Action item
Your answer must be every line of the data below that holds the string "beside", copied exactly.

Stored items
***
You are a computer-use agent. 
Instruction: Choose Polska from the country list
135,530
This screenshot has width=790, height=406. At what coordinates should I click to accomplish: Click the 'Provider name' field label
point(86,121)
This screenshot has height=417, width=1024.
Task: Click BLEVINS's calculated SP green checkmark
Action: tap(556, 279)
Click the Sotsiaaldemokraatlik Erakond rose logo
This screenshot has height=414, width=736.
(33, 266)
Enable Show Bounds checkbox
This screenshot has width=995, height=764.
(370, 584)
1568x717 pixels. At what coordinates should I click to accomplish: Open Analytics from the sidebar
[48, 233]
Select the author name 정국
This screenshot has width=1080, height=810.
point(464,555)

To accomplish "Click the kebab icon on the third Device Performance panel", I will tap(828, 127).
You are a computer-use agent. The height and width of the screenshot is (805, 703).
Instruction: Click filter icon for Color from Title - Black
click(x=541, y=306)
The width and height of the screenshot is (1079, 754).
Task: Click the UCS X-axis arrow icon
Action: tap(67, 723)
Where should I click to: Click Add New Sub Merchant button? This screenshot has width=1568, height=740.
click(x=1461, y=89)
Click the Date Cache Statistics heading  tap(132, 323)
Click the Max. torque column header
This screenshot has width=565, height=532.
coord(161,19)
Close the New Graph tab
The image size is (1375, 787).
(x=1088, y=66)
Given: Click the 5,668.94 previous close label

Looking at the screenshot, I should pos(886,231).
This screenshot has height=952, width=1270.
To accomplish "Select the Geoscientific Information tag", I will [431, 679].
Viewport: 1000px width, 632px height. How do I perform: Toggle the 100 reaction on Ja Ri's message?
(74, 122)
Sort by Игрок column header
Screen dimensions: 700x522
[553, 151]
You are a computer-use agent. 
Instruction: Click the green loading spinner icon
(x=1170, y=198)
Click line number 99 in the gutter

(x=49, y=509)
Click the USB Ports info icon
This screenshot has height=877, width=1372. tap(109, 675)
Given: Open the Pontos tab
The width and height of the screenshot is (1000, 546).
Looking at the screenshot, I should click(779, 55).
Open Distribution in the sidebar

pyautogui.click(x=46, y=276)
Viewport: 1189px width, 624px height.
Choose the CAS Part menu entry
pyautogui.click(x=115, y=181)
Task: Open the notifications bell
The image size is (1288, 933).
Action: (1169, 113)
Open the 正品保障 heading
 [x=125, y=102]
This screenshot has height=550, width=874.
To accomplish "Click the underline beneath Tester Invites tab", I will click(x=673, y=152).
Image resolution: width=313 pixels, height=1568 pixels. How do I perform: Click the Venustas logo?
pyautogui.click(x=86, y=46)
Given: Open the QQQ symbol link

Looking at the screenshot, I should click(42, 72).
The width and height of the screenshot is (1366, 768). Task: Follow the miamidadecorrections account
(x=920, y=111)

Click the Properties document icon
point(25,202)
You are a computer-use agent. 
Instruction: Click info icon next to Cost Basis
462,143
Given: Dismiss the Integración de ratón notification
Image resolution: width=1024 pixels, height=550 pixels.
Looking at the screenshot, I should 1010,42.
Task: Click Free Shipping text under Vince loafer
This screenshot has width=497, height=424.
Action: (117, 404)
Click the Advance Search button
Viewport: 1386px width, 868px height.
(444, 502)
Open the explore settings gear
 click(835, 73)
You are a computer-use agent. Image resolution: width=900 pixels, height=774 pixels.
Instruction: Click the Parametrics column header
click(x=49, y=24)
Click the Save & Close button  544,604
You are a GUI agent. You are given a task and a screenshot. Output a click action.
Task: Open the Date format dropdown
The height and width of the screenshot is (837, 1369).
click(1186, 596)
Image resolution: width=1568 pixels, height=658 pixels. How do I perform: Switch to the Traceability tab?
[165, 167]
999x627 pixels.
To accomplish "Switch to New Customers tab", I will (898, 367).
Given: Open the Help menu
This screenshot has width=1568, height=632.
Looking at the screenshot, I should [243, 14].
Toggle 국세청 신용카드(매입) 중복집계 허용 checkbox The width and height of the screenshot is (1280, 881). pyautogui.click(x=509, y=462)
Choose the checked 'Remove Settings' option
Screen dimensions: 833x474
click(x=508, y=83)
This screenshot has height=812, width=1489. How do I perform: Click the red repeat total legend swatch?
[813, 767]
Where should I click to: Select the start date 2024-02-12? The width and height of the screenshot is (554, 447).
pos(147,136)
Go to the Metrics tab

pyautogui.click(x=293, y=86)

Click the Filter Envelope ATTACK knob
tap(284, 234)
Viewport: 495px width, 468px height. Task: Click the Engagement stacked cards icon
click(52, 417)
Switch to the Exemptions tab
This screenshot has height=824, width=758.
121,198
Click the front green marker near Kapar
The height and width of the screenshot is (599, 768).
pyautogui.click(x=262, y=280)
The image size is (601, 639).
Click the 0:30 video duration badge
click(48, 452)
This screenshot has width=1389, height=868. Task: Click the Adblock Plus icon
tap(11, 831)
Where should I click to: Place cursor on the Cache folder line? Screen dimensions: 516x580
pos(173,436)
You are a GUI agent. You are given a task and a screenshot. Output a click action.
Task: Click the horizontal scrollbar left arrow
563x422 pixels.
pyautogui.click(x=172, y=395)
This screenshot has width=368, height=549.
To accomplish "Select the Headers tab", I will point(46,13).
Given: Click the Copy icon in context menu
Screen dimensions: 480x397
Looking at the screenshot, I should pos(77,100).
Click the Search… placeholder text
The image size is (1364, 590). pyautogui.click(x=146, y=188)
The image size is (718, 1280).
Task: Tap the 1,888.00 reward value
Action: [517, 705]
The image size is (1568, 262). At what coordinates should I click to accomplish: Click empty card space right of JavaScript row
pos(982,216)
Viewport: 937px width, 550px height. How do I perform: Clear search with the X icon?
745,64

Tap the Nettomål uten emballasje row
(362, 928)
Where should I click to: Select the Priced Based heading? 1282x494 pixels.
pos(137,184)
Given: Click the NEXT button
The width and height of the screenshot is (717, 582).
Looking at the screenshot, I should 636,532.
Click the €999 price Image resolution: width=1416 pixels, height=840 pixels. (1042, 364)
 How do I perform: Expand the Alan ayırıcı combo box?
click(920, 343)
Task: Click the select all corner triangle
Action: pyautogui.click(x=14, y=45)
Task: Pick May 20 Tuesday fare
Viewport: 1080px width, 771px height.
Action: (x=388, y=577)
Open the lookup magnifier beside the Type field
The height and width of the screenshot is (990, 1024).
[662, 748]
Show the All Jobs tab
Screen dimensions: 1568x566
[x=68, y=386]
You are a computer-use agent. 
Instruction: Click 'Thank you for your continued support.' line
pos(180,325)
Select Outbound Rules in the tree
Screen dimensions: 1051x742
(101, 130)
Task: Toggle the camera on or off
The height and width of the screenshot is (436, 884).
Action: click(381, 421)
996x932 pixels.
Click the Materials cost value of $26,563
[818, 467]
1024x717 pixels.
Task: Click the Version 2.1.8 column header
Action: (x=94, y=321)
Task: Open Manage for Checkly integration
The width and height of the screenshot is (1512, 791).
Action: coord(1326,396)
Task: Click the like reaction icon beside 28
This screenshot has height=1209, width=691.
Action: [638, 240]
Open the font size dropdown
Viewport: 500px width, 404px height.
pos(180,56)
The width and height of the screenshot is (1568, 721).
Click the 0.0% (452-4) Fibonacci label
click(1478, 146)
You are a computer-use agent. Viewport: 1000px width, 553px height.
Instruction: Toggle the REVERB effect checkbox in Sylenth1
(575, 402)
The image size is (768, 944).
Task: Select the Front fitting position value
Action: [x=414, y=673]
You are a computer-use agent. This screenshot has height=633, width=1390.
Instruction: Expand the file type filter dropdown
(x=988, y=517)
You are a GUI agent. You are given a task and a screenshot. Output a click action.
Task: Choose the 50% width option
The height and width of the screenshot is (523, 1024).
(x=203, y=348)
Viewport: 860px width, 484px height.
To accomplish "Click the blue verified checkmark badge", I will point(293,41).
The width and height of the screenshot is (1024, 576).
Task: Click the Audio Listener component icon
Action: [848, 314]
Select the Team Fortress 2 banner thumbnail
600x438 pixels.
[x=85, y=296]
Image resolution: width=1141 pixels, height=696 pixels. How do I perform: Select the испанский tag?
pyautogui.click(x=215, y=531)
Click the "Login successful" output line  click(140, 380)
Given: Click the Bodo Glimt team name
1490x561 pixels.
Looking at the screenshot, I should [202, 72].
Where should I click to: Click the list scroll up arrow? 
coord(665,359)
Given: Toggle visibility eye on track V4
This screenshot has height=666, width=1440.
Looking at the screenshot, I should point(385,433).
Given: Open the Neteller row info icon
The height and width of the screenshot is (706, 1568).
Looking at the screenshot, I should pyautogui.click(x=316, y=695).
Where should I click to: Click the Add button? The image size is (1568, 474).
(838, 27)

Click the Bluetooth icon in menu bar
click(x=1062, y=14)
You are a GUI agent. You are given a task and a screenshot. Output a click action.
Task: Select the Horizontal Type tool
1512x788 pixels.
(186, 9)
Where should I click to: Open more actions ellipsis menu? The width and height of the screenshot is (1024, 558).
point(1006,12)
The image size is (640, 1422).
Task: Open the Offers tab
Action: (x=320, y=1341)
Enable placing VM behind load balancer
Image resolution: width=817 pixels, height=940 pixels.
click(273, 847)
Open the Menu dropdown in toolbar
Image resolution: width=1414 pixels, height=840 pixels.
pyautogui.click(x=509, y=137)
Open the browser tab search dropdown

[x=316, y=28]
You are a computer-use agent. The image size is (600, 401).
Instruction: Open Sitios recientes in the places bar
***
Task result
Open the lookup magnifier beside the Type field
Task: Click the like reaction icon beside 28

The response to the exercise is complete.